What is needed here is every line of the records that includes "Task".

Stored records:
• • • • •

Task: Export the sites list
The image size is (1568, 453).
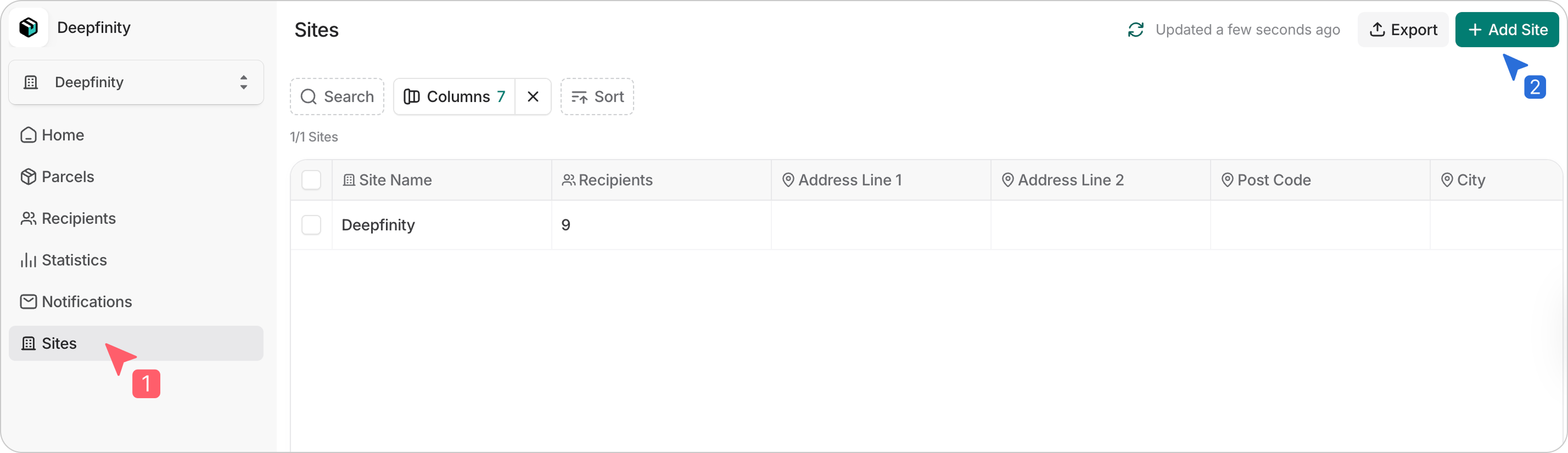Action: coord(1402,29)
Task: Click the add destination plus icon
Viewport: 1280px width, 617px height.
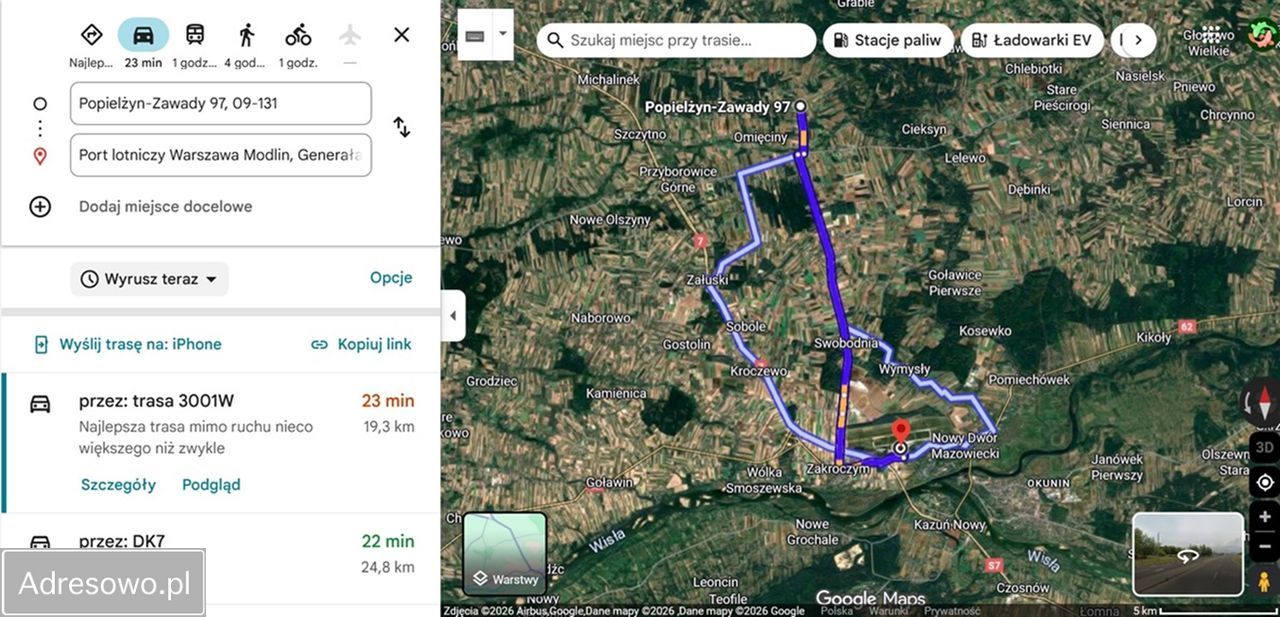Action: [40, 206]
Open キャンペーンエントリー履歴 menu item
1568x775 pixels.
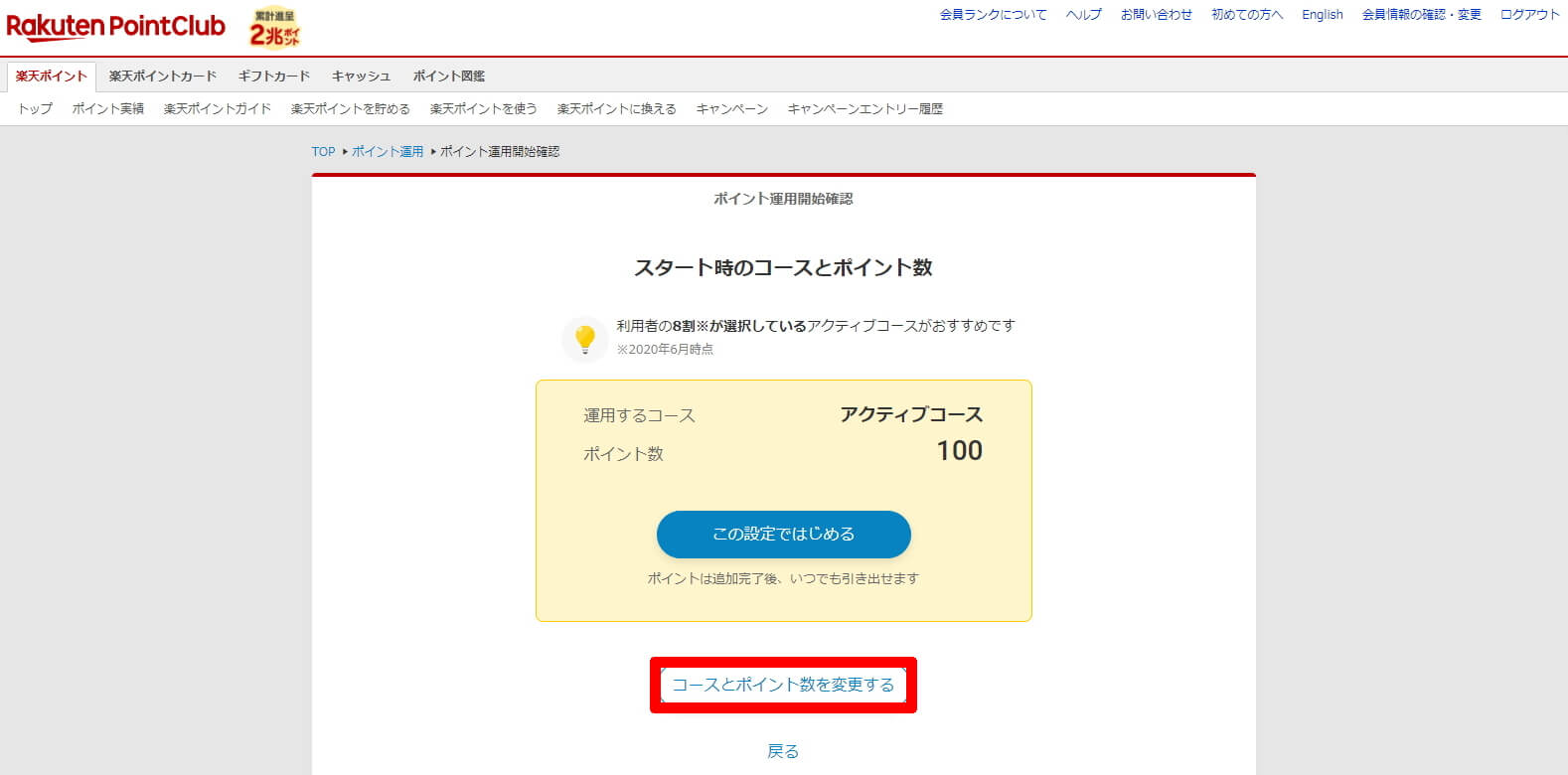point(865,109)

• • • • •

◆ Result below ◆
Task: Export the sites list
Task: Click the add destination plus icon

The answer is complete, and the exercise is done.